■ Selected extract
________________________________________
RELEASE AND CANCELLATION
Exhibit 10.6
RELEASE AND CANCELLATION
This RELEASE (this Release), dated and effective as of September 9, 2008, is executed by the undersigned party (the Creditor) in favor of the Released Parties (as defined below). The following recitals form the basis of and are a material part of this Release.
A.
As of the date hereof, Creditor is owed an amount equal to $312,007.31 (the Outstanding Obligation) by Skae Beverage International, LLC (Company), representing the aggregate principal and accrued but unpaid interest outstanding pursuant to a promissory note dated March 27, 2007, issued by the Company in favor of Creditor (the Skae Note).
B.
Pursuant to an Asset Purchase Agreement, dated September 9, 2008, Baywood International, Inc. (Baywood) and Baywood New Leaf Acquisition, Inc. (the Buyer) have agreed to purchase substantially all of the assets of Company (the Acquisition) in exchange for (1) $400,000, (2) 1,444,444 shares of common stock of Baywood (3) $1,100,000 principal amount of 8% Convertible Subordinated Promissory Notes, of even date herewith, issued by Baywood (the Note) and (4) a series of 8% Subordinated Promissory Notes, of even date herewith, issued by Baywood to certain creditors of the Company, including the Creditor, in aggregate principal amount equal to $1,000,000 (each a Creditor Note and, collectively, the Creditor Notes).
C.
It is a condition precedent to the consummation of the Acquisition that Creditor execute the Release in favor of the Released Parties (as defined herein) from any and all liability to and claims by Creditor.
D.
In order to induce Baywood and Buyer to consummate the Acquisition, Creditor wishes to grant this Release in favor of the Released Parties.
________________________________________
■ Provided material
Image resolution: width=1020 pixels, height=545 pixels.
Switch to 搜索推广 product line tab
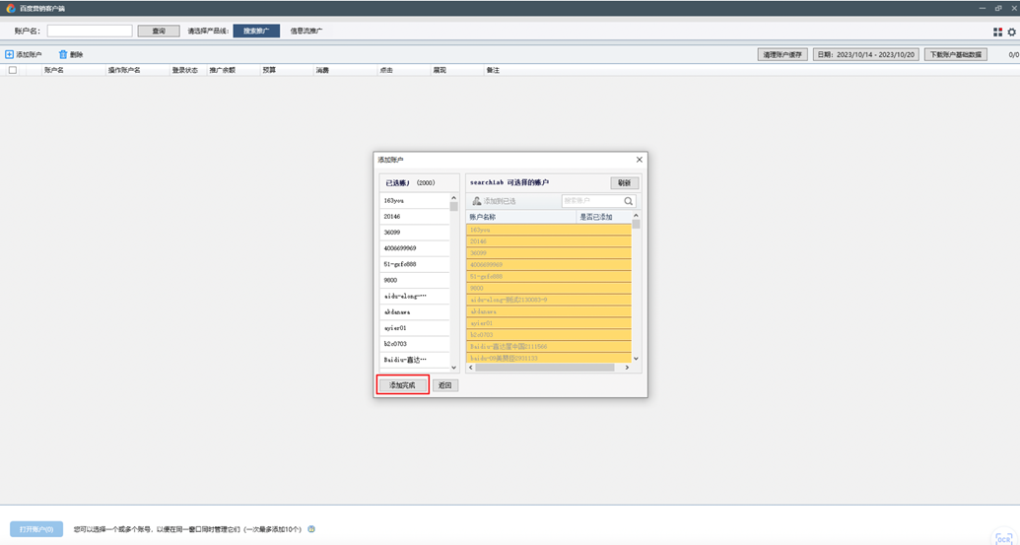click(x=256, y=32)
________________________________________
■ Problem set
(A) Summarize the release in two sentences.
(B) Please transcribe the release word for word, starting at "Pursuant to an" and ending at "the Creditor Notes).".

■ Exercise solutions
(A) In a release dated and effective September 9, 2008, the Creditor, who is owed $312,007.31 by Skae Beverage International, LLC under a promissory note dated March 27, 2007, releases the Released Parties. Baywood International, Inc. and Baywood New Leaf Acquisition, Inc. have agreed to purchase substantially all of the Company's assets, and the Creditor's execution of the release is a condition precedent to completing that acquisition.

(B)
Pursuant to an Asset Purchase Agreement, dated September 9, 2008, Baywood International, Inc. (Baywood) and Baywood New Leaf Acquisition, Inc. (the Buyer) have agreed to purchase substantially all of the assets of Company (the Acquisition) in exchange for (1) $400,000, (2) 1,444,444 shares of common stock of Baywood (3) $1,100,000 principal amount of 8% Convertible Subordinated Promissory Notes, of even date herewith, issued by Baywood (the Note) and (4) a series of 8% Subordinated Promissory Notes, of even date herewith, issued by Baywood to certain creditors of the Company, including the Creditor, in aggregate principal amount equal to $1,000,000 (each a Creditor Note and, collectively, the Creditor Notes).